Куропаток, сорок, чирка, жаворонков, нескольких ворон, коростелей, других фазанов и множество других голубей — всех их вскоре принуждают с шумом взлететь в воздушное пространство, осаждаемое ловчими птицами. Появляются и несколько соек, а еще, впервые за сегодня, самая пугливая дичь (кролики). За дело принимаются большие соколы и ястребы, мотаясь между своей воздушной игровой площадкой и соколятниками, которые подзывают своих подопечных, свища, размахивая приманками и вскидывая руки под странными, чем-то привлекающими соколов углами. Двоих полуприрученных соколов, пойманных взрослыми, уличают в том, что они когтят добычу, и с позором запирают в клетки. Пернатые мертвецы становятся грудой, а затем и могильным курганом.

Что ж, прелюдия славная, думает Папа. Он лучится улыбкой, глядя на своих придворных, те лучатся улыбками в ответ. Ему машет рукой Лено. Папа не отвечает. Лено прибыл сегодня утром, без приглашения, якобы для проверки работ в конюшне. Было объявлено, что работы в конюшне ведутся удовлетворительно. Почему же Лено не уехал? Ясно почему: десятник, присланный сюда Лено, исчез вместе с двумя своими помощниками, якобы затем, чтобы найти Лено в Риме. Десятник не получил от Лено никакой платы. Папе хочется спросить, почему это рабочие Лено одеты как монахи, но и сам Лено тоже не получал платы. Лено, по его словам, ждет возвращения десятника, но еще больше он ждет, чтобы ему заплатили. Вот Папа и не отвечает на его приветствие. Довольно об этом. Где Вич? Понтифик ищет посла взглядом среди небольших шатров, воздвигнутых позади его холмика… Вот он. Беседует с Фарией. Сегодня вечером, возможно, появится с докладом Руфо. Или завтра, в Остии. Он спросит у него о точном времени смерти; уж не в этот ли самый момент? Всего в пятнадцати милях отсюда, в Борго, это может происходить прямо сейчас. Он с радостью смотрит на аккуратно растянутую парусину, на травянистый луг, на деревья, на голубое небо с пылающим солнцем и ястребами, кружащими и парящими в совершенной тишине. Он счастлив потому что любит охоту. Любит.

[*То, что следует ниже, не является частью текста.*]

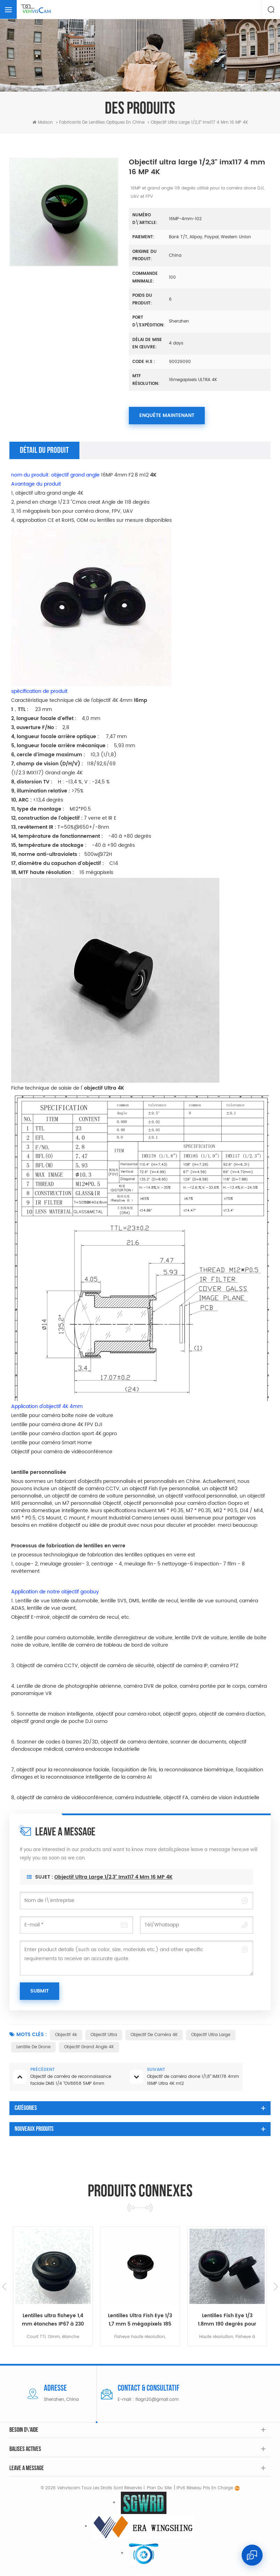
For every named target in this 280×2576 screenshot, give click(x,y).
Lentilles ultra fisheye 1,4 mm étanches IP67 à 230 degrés (140, 2320)
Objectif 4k (66, 2035)
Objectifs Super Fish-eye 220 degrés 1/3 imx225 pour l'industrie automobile (53, 2320)
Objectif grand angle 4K (89, 2047)
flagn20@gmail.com (157, 2399)
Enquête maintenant (166, 415)
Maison (42, 122)
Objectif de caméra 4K (154, 2035)
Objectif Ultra (104, 2035)
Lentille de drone (33, 2047)
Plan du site (159, 2488)
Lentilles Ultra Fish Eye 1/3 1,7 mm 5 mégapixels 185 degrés (227, 2320)
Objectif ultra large (210, 2035)
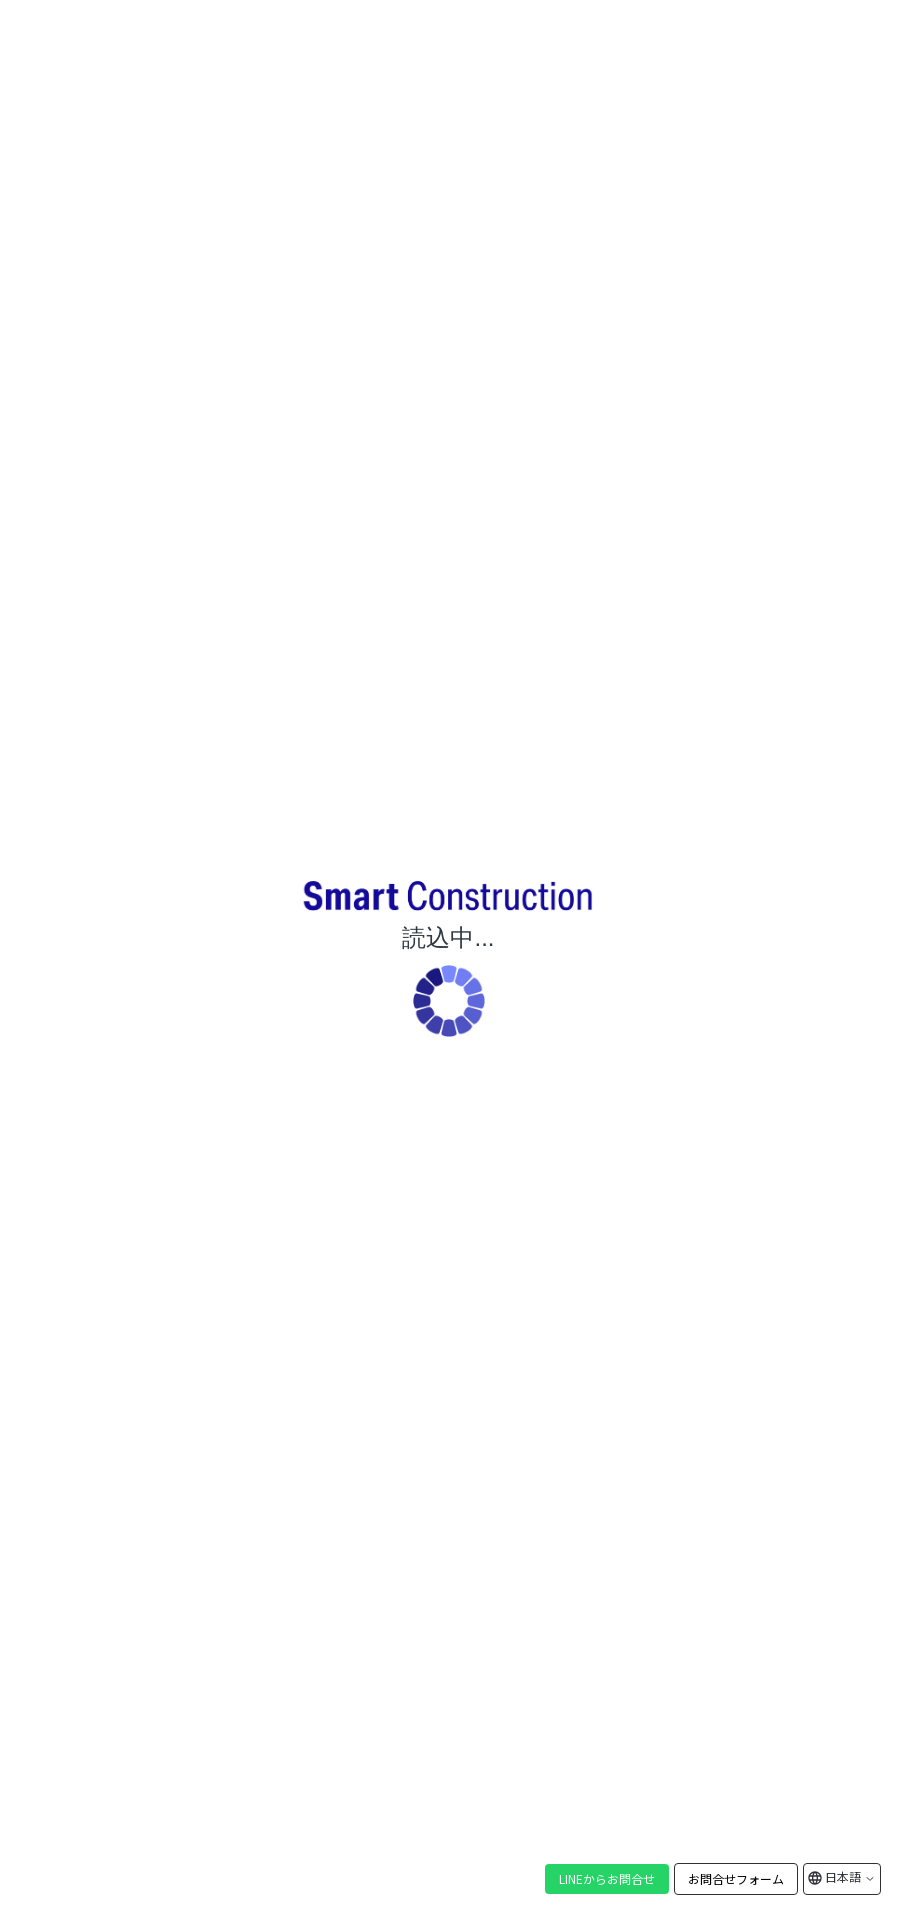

Вверху продолжается бойня.

[52], подобная единственной черной туче, предвещающей бурю, — Амалия. Действительно ли они утопили ее в болоте, эти головорезы? Или она была разорвана дикими зверями? Может быть, медведями? Или волками? Бедная малютка.

На глаза ему попадаются послы, которые успели уже оказаться чуть впереди его холмика и теперь шагают по лугу слева от него, причем движения Вича куда изящнее, чем это помнится Папе, а коренастый Фария с трудом ковыляет рядом. Уж не идут ли они под руку?

— Толстяк! Толстяк!

По траве важно выступают Биббьена и Довицио, неся кувшины вина и арбалеты — он их, сам не будучи лучником, не одобряет и все же скрепя сердце позволяет использовать.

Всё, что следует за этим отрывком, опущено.